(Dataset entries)

-- begin --

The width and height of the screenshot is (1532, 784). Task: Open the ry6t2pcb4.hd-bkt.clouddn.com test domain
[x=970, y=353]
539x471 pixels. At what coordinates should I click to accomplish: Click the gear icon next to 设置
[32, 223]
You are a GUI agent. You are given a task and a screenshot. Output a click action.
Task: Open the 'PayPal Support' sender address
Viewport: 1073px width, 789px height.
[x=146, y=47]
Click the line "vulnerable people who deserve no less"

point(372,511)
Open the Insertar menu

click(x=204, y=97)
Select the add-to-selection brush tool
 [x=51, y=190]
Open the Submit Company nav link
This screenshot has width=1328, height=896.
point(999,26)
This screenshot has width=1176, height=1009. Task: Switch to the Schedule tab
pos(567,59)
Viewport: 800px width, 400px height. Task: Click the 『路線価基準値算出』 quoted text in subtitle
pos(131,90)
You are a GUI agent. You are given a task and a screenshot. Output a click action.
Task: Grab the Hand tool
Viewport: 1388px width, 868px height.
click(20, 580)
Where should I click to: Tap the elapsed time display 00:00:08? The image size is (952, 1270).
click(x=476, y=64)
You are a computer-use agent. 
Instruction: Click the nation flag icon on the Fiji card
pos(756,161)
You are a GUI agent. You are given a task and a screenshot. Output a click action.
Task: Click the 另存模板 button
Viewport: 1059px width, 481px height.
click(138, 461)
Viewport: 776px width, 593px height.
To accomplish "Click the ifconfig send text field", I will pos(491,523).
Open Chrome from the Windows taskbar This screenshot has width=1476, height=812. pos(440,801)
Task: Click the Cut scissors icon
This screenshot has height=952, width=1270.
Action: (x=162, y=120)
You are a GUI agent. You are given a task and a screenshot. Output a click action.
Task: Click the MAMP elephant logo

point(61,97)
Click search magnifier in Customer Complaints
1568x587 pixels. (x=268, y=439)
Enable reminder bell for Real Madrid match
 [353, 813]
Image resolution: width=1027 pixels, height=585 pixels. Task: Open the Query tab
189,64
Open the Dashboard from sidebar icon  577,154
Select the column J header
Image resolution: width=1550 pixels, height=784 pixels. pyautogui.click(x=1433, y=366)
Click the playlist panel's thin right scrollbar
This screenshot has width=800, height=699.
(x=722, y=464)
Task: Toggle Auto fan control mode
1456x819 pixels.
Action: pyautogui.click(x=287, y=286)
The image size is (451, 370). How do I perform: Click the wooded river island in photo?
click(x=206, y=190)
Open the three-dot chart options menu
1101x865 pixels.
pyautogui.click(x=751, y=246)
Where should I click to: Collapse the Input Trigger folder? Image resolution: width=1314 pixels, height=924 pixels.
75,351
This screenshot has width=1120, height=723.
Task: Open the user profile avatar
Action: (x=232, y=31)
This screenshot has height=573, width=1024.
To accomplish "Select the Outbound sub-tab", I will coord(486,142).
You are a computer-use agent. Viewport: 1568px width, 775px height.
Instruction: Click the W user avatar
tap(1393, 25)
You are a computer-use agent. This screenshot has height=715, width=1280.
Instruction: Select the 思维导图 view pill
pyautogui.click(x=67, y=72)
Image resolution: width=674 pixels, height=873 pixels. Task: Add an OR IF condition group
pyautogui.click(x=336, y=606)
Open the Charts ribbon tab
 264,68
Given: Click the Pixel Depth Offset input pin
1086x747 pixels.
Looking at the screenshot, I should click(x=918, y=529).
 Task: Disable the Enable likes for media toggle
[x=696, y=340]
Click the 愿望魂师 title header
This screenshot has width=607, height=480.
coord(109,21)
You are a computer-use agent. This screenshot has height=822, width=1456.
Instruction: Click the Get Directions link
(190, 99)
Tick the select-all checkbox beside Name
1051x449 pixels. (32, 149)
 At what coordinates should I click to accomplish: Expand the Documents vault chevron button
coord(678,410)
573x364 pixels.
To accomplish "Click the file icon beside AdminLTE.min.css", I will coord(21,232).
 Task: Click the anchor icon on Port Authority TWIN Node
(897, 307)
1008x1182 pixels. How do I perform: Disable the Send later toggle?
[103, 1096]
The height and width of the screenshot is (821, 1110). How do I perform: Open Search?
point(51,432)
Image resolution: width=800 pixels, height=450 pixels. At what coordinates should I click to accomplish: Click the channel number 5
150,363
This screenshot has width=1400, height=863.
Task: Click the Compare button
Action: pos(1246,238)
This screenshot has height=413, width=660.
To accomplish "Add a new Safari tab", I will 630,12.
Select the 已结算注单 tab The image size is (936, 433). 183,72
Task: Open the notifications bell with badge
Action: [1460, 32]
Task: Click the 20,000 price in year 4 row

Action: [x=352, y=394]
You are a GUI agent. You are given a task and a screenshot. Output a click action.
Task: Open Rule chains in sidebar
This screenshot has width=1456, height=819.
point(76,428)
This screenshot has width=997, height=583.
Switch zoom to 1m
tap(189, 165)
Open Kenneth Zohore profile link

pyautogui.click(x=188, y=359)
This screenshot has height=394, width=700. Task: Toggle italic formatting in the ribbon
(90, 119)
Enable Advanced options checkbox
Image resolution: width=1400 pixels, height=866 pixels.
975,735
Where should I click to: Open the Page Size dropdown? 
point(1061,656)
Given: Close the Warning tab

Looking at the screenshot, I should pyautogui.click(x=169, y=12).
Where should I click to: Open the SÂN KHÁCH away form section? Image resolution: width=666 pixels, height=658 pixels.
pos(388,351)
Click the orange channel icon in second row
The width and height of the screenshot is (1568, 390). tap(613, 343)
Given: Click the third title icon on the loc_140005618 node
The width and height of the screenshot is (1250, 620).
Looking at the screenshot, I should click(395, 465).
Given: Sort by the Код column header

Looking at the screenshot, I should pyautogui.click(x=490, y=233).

-- end --

(Exercise objective): Rewrite the stretch from the line containing "Given: Close the Warning tab" through the end of the entries, swapping "Warning" for "Error" and leaving everything else as it is.

(Exercise response):
Given: Close the Error tab

Looking at the screenshot, I should pyautogui.click(x=169, y=12).
Where should I click to: Open the SÂN KHÁCH away form section? Image resolution: width=666 pixels, height=658 pixels.
pos(388,351)
Click the orange channel icon in second row
The width and height of the screenshot is (1568, 390). tap(613, 343)
Given: Click the third title icon on the loc_140005618 node
The width and height of the screenshot is (1250, 620).
Looking at the screenshot, I should click(395, 465).
Given: Sort by the Код column header

Looking at the screenshot, I should pyautogui.click(x=490, y=233).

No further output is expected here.